A proposta, que irá agora para análise da Câmara dos Deputados, é destacada por não prever aumento de despesas, já que não cria novos cargos nem expande a infraestrutura existente. Isso se alinha com a necessidade de oferecer uma educação superior mais acessível, especialmente para a população jovem de 18 a 24 anos, em conformidade com as diretrizes do Plano Nacional de Educação (PNE).
O senador Carlos Portinho, relator da matéria, enfatizou que a criação da nova instituição representa um avanço significativo para o estado e para o fortalecimento do ensino e pesquisa na região. Ele ressaltou que essa medida é um passo importante para atender as metas do PNE, que busca elevar a taxa de matrículas no ensino superior.
Durante a discussão, o senador Wellington Fagundes lembrou a vastidão territorial de Mato Grosso, que se estende por cerca de 900 mil quilômetros quadrados e abriga uma população inferior a 4 milhões de habitantes. Ele destacou ainda o grande potencial do estado em termos de produção agrícola, que exige constante inovação e pesquisa. Para Fagundes, a criação da nova universidade é uma resposta à necessidade de desenvolvimento regional e a garantia de que a interiorização do ensino superior seja uma prioridade.

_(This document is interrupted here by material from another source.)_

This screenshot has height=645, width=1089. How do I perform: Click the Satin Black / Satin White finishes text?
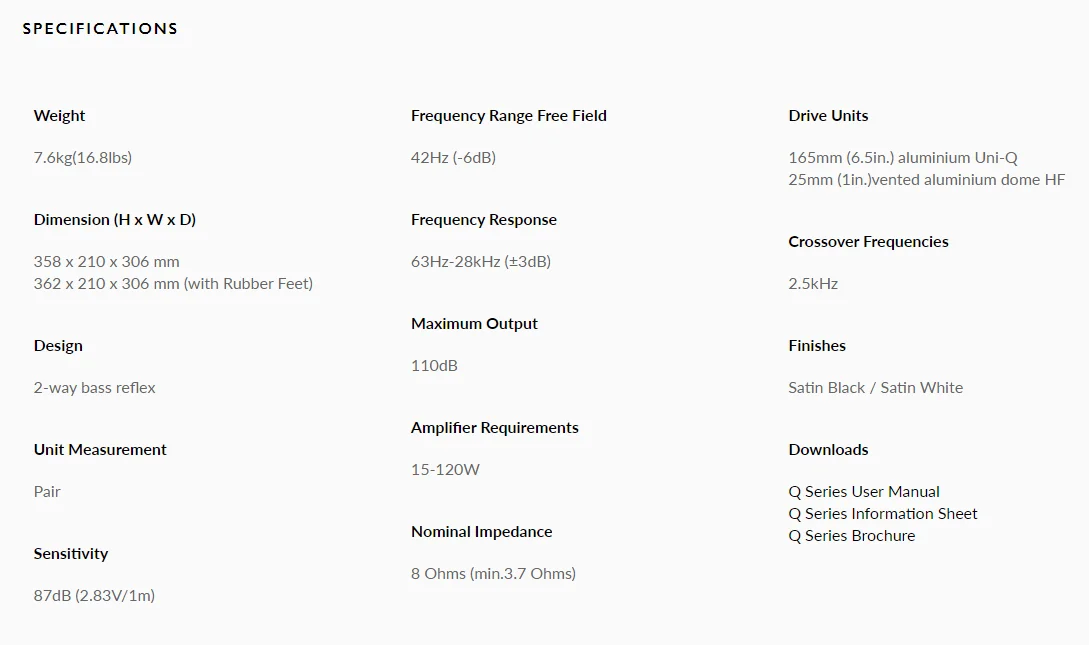click(x=875, y=387)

A aprovação do projeto é vista como uma oportunidade de fortalecimento educacional e social da região, contribuindo para a capacitação e o desenvolvimento de uma força de trabalho qualificada que possa atender às demandas do mercado regional. A expectativa agora gira em torno da análise da Câmara, onde a proposta poderá ainda sofrer alterações ou ser aprovada em caráter definitivo.